» Суть задания
Продолжите приведенный ниже текст читательских отзывов о «записках» Льва Успенского, начав сразу после его последнего предложения.

» Фрагмент документа

= = = = =

И мне вдруг вспомнился нашумевший антиисторический фильм Говорухина "Россия, которую мы потеряли", мифологизирующий жизнь человека в Российской империи. Ведь его успешный показ предваряли вот такие воспоминания о счастливом детстве в царской России, непонятно как прошедшие "злобную партийную цензуру" и издававшиеся сотнями тысяч экземпляров в СССР. И каждый читатель мнил себя сыном статского советника. Конечно, а кому захочется стать правнучкой крестьянки?
Странно, что при чтении книги, наблюдаю сей факт только я.
Или, быть может, я читаю книги как-то по-другому?

Автор «записок» Лев Успенский родился в круглую дату – 1900 г. И эта книга представляет собой ярчайшие воспоминания повседневности, открытий и изобретений, меняющие жизнь обычных людей, и, конечно же, таких масштабных событий как февральская и октябрьская революция, которые коснулись всех и каждого и изменили Россию навсегда.
Где-то в начале книги Автор предостерегает – Не привыкайте! Не привыкайте слишком скоро к изменениям. И действительно, как же быстро мы перестали ценить появление смартфонов и интернета, возможность быстро переместиться из одной точки мира в другую. У Льва Успенского можно поучиться смакованию новизны. Как же эмоционально он описывает первый разговор по телефону с отцом! Только появившийся конно-железный транспорт и то, как причудливо он выглядел; ощущения себя «повелителем света» в детстве, когда только изобрели электричество. Я попыталась воскресить свои воспоминания, ведь я застала те времена, когда интернет и даже стационарный телефон был не у всех, а сегодня можно безлимитно общаться с Латинской Америкой, или заказать товары на дом, уместить всю библиотеку в одной маленькой цифровой коробочке. Кажется, что сегодня мы даже не замечаем, с какой стремительностью меняется наш образ жизни. Это первое, о чём эта книга заставляет задуматься.
«Записки» ценны ещё и тем, что здесь описаны исторические события глазами юного человека, который тогда и не осознавал, насколько всё изменится в ближайшие года. Что за литературу читали тайком родители, и зачем «царь-вампир» прячет людей в «каменных мешках» и почему об этом всём нужно молчать. В 1917 году родители дали молодому Лёве винтовку и отправили на улицы города «делать революцию» - нам, современным папам и мамам этого не понять, нет, никак не понять.
Книга заканчивается событием Октября, Автор своими глазами видел «Аврору» и описывал тот букет чувств, который ему довелось испытать. Посмотреть на это всё – «шинели строго покроя» с одной стороны и «простые солдатские» с другой – бесценно. Это, пожалуй, одна из самых атмосферных книг, которую я прочитала за последнее время.

Приступая к чтению этой книги, я ожидала от нее слишком многого. Рассказа о быте, о том утерянном, что ушло в небытие. И в первых главах, где автор вспоминает свое детство, это есть. И жестянщики-точильщики, и питерские фонари, и извозчики, и конка, и электрические трамваи. Не очень много об учёбе. Хотелось бы больше. Чуть-чуть о 2-х революциях, свидетелем которых автор был. Практически ничего о студенческих годах. Очень трогательно, до слёз о детях блокадного Ленинграда, которые готовы проявлять заботу вопреки всему: и рассказ о мальчике-рабочем, при первых же звуках воздушной тревоги, спасающего птичку в клетке, и детей-соседей из полуразрушенного дома, положивших дефицитные лучины и записку на первом этаже, что на 3-ем есть "провал", и будьте осторожны... На мой взгляд, это самые лучшие главы.

= = = = =

» Фрагмент набора данных

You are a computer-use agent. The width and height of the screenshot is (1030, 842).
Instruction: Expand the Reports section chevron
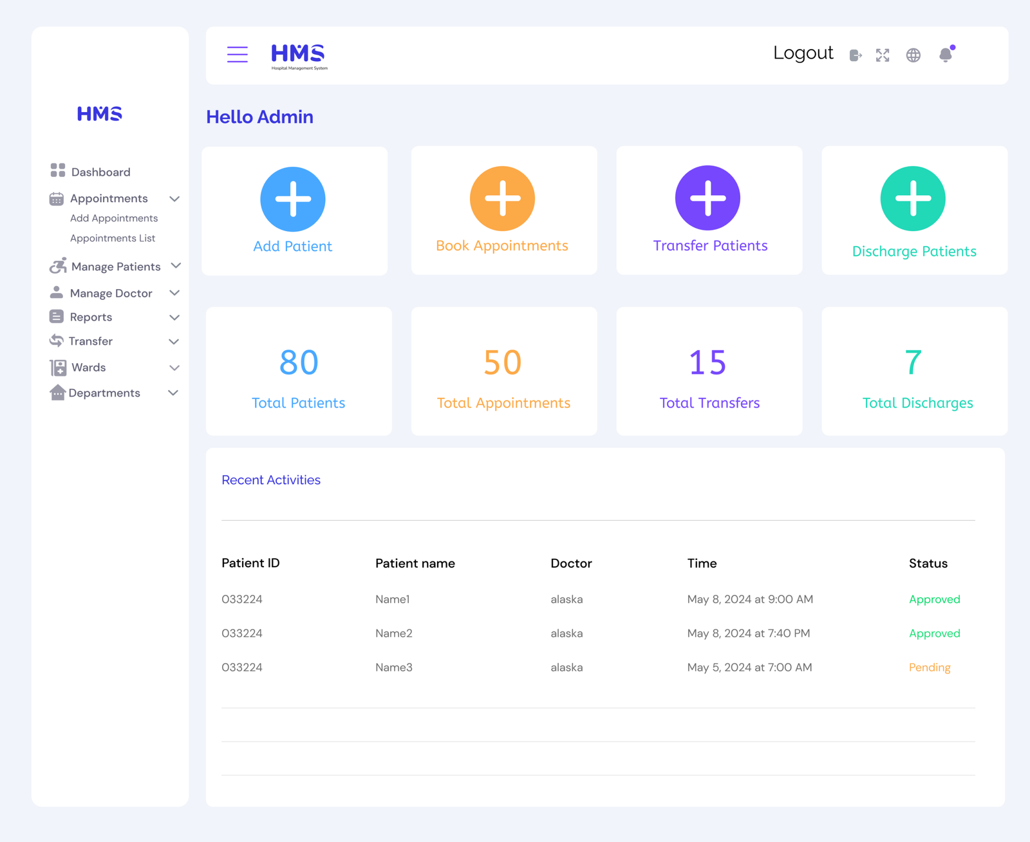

= = = = =

» Ответ на задание
Очень много (практически через всю книгу!) автор пишет о памятниках и улицах. Вероятно, петербуржцам такая книга должна быть более интересной, чем тем, кто знает лишь общий план города, и даже побывав в нем неоднажды, большинство улиц, проспектов и площадей не представляет. . Но самое главное - это рассказ о любви к своему городу. Книга написана с большой любовью.
Местами читать было интересно, местами - мучительно скучно и хотелось бросить. Язык автора тоже своеобразен, нет, он хорош, но иногда сбивается на пафос. Мне немного не хватило рассказа о первых послеблокадных-послевоенных годах: возможно, просто главы о тех годах не вошли в книгу?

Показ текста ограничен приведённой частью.